In Chomsky's words, quoting Wilhelm von Humboldt:
Language is a process of free creation; its laws and principles are fixed, but the manner in which the principles of generation are used is free and infinitely varied. Even the interpretation and use of words involves a process of free creation. The normal use of language and the acquisition of language depend on what Humboldt calls the fixed form of language, a system of generative processes that is rooted in the nature of the human mind and constrains but does not determine the free creations of normal intelligence or, at a higher and more original level, of the great writer or thinker...
The many modern critics who sense an inconsistency in the belief that free creation takes place within – presupposes, in fact – a system of constraints and governing principles are quite mistaken; unless, of course, they speak of “contradiction” in the loose and metaphoric sense of Schelling, when he writes that “without the contradiction of necessity and freedom not only philosophy but every nobler ambition of the spirit would sink to that death which is peculiar to those sciences in which that contradiction serves no function.” Without this tension between necessity and freedom, rule and choice, there can be no creativity, no communication, no meaningful acts at all.
You're absolutely right - and to identify the creation within randomness is also a form of creativity. Not all humans create (and identify) with the same methodologies!
In hindsight, I wish I’d included the disclaimer that I have creative pursuits (of the ineffable variety) which leverage creative tools in the more literal sense (not AI, not purely random either).
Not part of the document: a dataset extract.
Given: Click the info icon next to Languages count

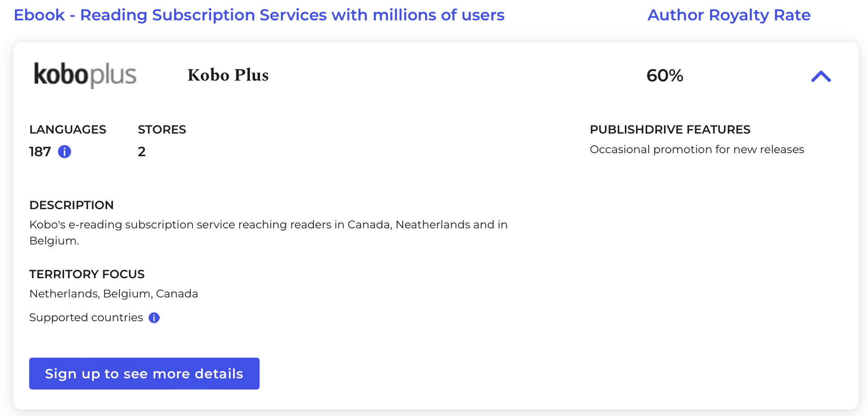Looking at the screenshot, I should (64, 152).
I don’t mean to disparage the entire class of machine-generated creation per se.
But I do think that there is an important distinction between incorporating it in some form into a person’s expression, versus being the whole of the expression. Even if that incorporation is mere curation, at least that imbues some semblance of meaning, to someone capable of experiencing meaning.
And perhaps that’s a snobbish perspective. Maybe it deserves reexamination.